=== Section Start ===

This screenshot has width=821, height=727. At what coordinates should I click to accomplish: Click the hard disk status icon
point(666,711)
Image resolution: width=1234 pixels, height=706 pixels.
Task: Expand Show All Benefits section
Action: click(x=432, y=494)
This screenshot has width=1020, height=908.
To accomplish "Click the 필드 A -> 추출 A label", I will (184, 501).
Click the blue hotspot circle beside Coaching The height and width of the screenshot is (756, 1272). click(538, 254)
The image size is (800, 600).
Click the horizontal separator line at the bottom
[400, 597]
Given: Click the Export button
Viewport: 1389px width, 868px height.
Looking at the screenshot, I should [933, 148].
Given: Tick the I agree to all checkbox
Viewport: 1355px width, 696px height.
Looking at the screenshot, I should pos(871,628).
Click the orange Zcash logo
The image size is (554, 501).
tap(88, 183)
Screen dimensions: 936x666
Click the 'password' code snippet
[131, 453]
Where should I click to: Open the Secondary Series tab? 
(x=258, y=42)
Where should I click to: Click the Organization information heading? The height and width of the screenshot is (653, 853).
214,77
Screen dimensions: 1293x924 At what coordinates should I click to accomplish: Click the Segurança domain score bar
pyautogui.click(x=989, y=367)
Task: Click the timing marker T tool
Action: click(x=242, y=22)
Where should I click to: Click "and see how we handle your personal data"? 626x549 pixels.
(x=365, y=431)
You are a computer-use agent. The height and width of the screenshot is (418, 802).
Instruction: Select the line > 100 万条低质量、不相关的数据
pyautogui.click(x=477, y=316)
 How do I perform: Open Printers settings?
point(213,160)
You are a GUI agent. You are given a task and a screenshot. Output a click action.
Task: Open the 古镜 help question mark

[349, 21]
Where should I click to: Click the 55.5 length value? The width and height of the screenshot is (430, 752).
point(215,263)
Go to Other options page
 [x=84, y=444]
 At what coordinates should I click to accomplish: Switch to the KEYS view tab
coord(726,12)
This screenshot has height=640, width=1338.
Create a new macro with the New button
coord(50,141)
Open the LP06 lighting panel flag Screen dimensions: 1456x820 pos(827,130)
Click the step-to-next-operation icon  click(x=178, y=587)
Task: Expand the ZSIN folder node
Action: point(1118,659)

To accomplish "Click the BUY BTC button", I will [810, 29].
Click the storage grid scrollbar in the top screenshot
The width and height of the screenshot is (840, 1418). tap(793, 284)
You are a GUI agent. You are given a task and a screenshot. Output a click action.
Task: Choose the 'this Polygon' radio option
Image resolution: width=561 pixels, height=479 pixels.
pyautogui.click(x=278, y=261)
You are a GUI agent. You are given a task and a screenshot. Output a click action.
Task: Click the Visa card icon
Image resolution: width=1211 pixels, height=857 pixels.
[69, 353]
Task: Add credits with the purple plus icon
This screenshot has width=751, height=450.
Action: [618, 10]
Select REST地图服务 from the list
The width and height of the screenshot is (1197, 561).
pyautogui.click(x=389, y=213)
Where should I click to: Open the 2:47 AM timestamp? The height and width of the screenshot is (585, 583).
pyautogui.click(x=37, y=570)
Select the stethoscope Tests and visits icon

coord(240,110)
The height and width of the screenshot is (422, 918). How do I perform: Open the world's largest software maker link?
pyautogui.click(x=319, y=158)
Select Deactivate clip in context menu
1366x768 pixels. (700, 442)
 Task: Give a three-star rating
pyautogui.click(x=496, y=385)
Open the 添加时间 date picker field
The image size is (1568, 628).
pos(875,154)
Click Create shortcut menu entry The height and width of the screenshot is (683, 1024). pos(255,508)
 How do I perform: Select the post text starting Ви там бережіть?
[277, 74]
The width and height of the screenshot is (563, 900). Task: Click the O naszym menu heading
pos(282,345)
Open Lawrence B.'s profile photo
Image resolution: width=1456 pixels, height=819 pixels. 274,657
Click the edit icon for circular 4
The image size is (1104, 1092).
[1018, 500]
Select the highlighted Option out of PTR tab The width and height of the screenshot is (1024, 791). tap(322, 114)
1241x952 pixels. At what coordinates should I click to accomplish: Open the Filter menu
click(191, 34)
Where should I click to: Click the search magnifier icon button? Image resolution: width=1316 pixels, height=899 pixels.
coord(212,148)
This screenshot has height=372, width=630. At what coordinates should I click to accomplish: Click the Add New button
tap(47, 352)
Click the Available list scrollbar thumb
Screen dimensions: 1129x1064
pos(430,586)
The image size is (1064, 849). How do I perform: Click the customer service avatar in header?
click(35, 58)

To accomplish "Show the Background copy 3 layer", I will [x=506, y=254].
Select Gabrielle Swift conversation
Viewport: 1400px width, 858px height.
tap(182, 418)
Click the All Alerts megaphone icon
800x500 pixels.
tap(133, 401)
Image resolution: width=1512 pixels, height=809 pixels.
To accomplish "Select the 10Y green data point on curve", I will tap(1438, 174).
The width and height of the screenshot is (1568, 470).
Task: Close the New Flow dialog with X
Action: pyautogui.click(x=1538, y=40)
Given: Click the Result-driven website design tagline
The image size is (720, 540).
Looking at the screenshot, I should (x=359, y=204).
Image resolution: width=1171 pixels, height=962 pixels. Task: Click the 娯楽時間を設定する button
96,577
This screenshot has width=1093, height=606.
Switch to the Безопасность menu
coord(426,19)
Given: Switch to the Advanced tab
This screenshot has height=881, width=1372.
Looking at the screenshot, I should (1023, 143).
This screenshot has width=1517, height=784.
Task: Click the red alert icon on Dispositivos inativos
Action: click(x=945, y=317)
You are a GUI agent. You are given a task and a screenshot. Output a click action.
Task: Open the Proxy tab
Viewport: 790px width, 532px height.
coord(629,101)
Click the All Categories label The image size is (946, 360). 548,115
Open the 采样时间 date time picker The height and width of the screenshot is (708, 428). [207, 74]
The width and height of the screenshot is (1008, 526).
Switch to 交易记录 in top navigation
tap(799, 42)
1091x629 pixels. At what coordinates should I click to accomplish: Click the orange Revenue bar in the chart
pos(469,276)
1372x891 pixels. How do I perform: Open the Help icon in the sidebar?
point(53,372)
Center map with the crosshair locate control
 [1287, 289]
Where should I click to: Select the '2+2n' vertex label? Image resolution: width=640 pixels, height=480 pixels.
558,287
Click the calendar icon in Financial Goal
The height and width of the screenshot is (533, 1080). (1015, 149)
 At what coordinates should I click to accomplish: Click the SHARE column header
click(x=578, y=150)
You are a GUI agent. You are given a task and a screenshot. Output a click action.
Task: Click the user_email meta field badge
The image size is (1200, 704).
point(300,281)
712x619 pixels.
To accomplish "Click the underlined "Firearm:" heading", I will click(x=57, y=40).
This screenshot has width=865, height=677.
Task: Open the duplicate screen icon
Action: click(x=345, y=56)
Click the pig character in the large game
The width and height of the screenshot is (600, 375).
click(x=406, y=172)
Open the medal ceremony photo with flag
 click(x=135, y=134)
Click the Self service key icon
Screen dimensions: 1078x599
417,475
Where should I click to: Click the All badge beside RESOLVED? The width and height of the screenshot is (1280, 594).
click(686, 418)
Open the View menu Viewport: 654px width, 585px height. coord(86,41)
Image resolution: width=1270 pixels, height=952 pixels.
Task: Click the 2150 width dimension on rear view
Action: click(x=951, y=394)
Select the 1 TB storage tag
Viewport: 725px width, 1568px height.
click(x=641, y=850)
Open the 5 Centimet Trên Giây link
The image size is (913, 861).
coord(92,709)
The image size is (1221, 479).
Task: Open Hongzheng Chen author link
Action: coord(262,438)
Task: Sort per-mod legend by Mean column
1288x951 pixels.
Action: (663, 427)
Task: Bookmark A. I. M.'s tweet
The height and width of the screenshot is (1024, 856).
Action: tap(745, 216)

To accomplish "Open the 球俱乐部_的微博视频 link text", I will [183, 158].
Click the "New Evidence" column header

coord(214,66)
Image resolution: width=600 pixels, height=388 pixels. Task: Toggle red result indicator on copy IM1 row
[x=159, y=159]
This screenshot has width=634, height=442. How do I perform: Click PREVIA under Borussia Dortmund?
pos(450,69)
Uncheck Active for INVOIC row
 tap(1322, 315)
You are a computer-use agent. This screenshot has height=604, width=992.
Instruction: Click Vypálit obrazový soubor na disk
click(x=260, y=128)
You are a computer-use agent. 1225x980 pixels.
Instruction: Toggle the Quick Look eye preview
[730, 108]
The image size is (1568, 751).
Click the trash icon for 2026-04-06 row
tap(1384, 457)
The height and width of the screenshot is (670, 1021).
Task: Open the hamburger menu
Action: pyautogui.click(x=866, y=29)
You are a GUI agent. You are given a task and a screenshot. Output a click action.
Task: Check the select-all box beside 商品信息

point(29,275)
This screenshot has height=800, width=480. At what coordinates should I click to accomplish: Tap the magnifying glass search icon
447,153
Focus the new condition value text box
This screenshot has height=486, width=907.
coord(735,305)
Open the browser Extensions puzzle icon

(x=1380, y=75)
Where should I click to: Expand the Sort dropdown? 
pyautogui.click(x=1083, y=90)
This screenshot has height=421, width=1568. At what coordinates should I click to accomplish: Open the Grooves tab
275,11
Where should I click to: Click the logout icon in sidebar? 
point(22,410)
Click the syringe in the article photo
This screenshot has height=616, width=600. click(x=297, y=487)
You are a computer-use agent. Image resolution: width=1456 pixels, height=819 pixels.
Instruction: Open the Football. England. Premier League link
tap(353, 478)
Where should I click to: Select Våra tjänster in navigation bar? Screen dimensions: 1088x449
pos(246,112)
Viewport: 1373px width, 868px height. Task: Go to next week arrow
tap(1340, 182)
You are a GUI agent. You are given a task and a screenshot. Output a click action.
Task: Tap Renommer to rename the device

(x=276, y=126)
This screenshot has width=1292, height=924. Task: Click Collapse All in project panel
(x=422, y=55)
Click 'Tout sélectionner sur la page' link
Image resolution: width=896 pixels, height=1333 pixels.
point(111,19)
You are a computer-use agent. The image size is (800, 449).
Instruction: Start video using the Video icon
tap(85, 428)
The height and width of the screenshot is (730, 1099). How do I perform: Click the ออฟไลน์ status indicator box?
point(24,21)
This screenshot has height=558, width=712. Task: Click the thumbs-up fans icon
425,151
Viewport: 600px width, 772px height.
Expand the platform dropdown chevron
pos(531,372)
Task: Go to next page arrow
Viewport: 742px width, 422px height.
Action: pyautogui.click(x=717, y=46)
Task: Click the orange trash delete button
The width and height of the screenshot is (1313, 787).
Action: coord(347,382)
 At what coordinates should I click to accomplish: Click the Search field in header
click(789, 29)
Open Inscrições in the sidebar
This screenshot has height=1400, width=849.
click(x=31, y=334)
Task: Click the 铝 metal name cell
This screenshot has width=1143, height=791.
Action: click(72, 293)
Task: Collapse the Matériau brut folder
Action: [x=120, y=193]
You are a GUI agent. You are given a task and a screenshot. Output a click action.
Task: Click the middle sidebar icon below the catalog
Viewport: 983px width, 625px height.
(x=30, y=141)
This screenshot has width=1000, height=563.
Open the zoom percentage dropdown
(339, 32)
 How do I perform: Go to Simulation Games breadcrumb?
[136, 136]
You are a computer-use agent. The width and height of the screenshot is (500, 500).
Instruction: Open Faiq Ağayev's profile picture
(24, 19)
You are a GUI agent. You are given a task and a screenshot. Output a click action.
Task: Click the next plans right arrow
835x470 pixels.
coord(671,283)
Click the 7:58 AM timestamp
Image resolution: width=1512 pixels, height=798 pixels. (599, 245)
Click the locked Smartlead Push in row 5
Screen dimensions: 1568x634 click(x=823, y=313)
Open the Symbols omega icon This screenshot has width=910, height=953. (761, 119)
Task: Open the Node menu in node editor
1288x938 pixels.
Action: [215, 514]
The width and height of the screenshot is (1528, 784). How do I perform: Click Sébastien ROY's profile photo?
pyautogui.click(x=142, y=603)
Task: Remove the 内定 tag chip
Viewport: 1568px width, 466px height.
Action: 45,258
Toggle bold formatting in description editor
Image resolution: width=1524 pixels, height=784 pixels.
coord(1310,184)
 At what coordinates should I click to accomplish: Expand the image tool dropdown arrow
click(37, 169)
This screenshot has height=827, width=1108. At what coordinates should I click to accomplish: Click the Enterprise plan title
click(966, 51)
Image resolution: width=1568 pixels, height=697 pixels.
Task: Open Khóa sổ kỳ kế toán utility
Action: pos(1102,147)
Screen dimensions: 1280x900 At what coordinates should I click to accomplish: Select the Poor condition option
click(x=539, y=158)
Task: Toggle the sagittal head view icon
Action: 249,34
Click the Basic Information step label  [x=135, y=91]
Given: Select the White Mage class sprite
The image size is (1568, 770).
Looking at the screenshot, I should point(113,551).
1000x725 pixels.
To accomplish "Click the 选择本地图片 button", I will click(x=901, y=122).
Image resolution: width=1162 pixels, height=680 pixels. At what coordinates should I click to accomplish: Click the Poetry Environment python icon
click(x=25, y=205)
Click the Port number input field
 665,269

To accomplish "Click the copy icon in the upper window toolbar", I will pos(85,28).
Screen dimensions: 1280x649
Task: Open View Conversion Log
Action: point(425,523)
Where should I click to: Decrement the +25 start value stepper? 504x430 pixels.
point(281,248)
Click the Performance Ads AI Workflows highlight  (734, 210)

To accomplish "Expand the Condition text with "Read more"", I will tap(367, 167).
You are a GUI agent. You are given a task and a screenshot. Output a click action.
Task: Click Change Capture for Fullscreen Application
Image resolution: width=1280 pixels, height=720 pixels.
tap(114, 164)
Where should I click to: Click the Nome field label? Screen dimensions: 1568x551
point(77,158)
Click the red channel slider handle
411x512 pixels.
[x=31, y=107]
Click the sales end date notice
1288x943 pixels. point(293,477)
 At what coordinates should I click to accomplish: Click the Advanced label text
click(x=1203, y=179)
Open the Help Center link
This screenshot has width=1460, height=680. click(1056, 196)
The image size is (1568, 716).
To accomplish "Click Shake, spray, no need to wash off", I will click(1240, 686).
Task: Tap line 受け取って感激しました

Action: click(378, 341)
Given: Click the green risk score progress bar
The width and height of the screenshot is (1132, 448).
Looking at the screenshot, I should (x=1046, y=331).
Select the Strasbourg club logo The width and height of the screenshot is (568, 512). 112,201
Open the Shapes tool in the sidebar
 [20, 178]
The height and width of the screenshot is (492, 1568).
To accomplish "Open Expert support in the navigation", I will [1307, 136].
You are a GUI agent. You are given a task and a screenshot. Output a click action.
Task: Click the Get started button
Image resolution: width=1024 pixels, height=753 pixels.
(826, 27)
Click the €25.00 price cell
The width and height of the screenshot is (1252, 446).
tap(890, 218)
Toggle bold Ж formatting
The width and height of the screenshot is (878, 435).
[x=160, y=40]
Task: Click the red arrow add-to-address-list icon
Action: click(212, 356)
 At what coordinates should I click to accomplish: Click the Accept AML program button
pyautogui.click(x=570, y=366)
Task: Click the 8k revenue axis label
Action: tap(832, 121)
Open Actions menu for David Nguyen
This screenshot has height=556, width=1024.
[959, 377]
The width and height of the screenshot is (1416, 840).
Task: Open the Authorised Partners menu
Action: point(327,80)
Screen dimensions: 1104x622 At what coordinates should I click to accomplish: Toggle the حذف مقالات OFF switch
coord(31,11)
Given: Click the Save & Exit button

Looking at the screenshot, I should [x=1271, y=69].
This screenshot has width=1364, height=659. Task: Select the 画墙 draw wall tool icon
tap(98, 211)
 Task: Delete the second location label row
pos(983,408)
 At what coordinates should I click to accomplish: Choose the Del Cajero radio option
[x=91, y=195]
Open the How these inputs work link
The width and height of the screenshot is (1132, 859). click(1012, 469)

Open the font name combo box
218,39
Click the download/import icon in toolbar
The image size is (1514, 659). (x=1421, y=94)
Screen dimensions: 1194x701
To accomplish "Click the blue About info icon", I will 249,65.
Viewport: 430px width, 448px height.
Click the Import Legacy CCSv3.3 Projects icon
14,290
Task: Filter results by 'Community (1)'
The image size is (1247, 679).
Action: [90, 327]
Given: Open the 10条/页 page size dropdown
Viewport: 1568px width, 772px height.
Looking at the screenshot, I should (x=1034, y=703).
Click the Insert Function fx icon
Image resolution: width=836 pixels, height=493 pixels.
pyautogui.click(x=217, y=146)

=== Section End ===

-- Work request --
Which lines in the data above contain "computer"? Show each one.

-- Exercise output --
You are a computer-use agent. The height and width of the screenshot is (418, 802).
You are a computer-use agent. This screenshot has height=604, width=992.
You are a computer-use agent. 1225x980 pixels.
You are a computer-use agent. Image resolution: width=1456 pixels, height=819 pixels.
You are a computer-use agent. The image size is (800, 449).
You are a computer-use agent. The width and height of the screenshot is (500, 500).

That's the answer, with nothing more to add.